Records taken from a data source
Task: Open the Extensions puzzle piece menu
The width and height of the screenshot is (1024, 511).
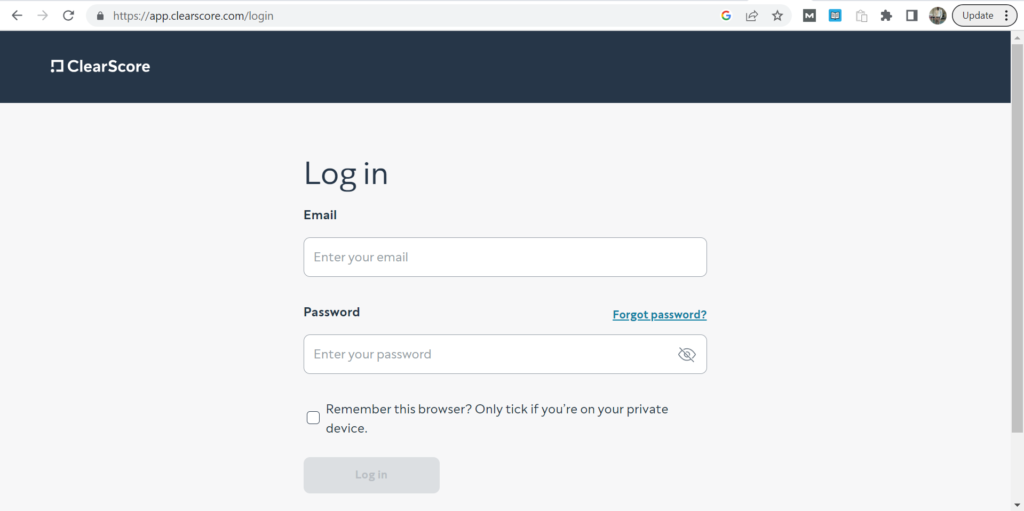Action: tap(886, 16)
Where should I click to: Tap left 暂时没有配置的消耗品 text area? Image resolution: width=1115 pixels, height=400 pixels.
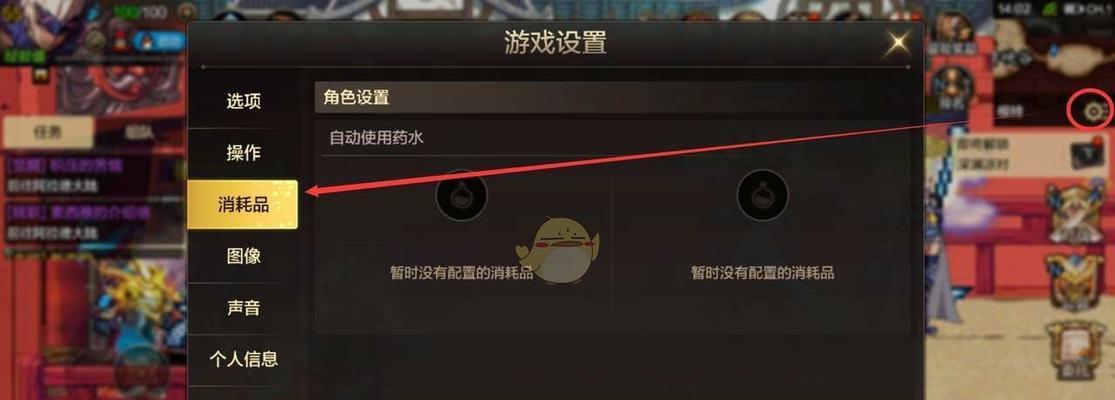462,273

:: Exercise details ::
Render each line of the material above as a JSON list of strings, one string per line, with blank lines omitted. Leave the pictures out of your answer.

:: Result for this exercise ::
[
  "Task: Open the Extensions puzzle piece menu",
  "The width and height of the screenshot is (1024, 511).",
  "Action: tap(886, 16)",
  "Where should I click to: Tap left 暂时没有配置的消耗品 text area? Image resolution: width=1115 pixels, height=400 pixels.",
  "462,273"
]